__SOURCE DATA__
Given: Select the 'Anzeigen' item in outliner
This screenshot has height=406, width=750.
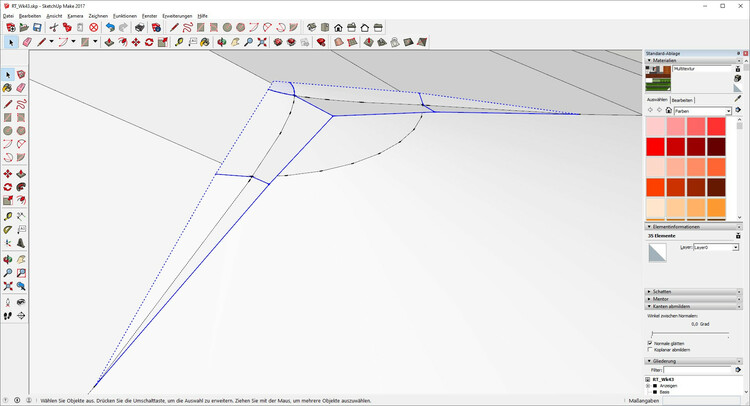Looking at the screenshot, I should 668,385.
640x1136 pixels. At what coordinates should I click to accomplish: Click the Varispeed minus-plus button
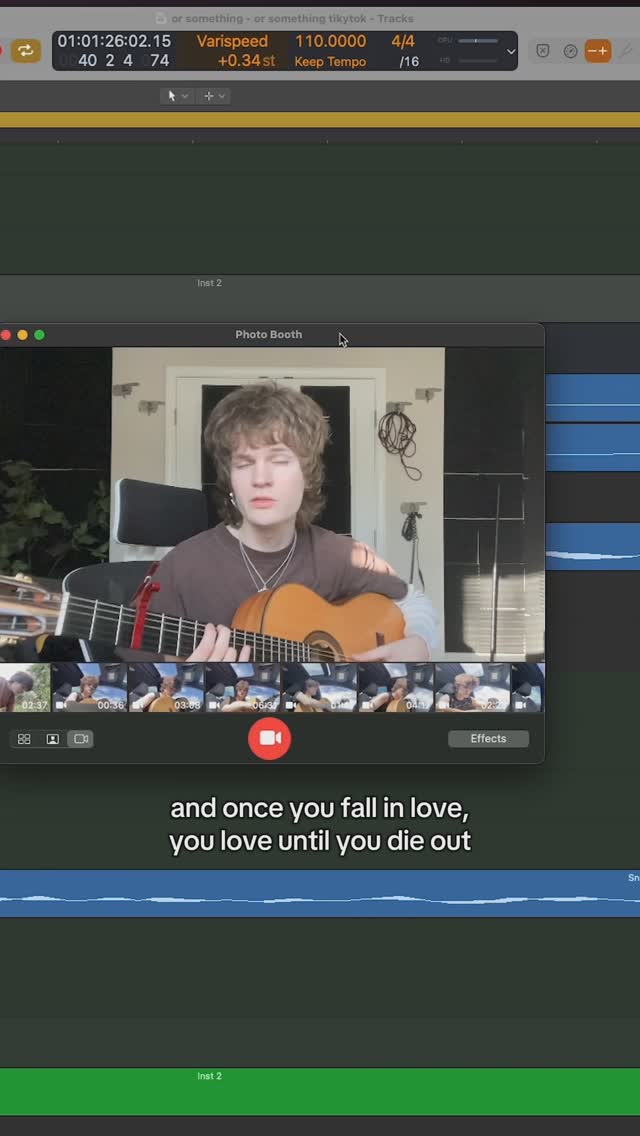pyautogui.click(x=597, y=50)
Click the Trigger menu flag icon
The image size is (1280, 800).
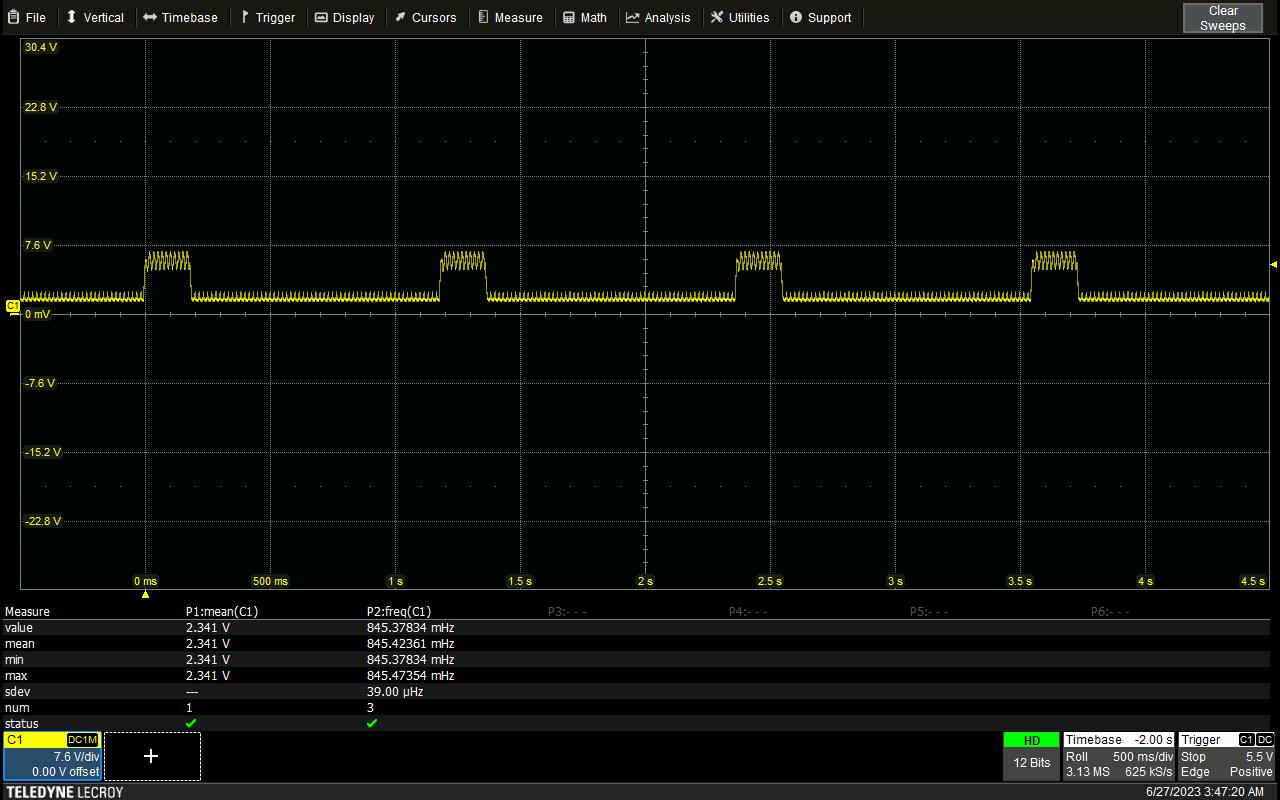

__WHAT YOU HAVE TO DO__
Print the preceding material over again exactly. Please leave the pictures out.

__RESPONSE TO THIS TASK__
Given: Select the 'Anzeigen' item in outliner
This screenshot has height=406, width=750.
Looking at the screenshot, I should 668,385.
640x1136 pixels. At what coordinates should I click to accomplish: Click the Varispeed minus-plus button
pyautogui.click(x=597, y=50)
Click the Trigger menu flag icon
The image size is (1280, 800).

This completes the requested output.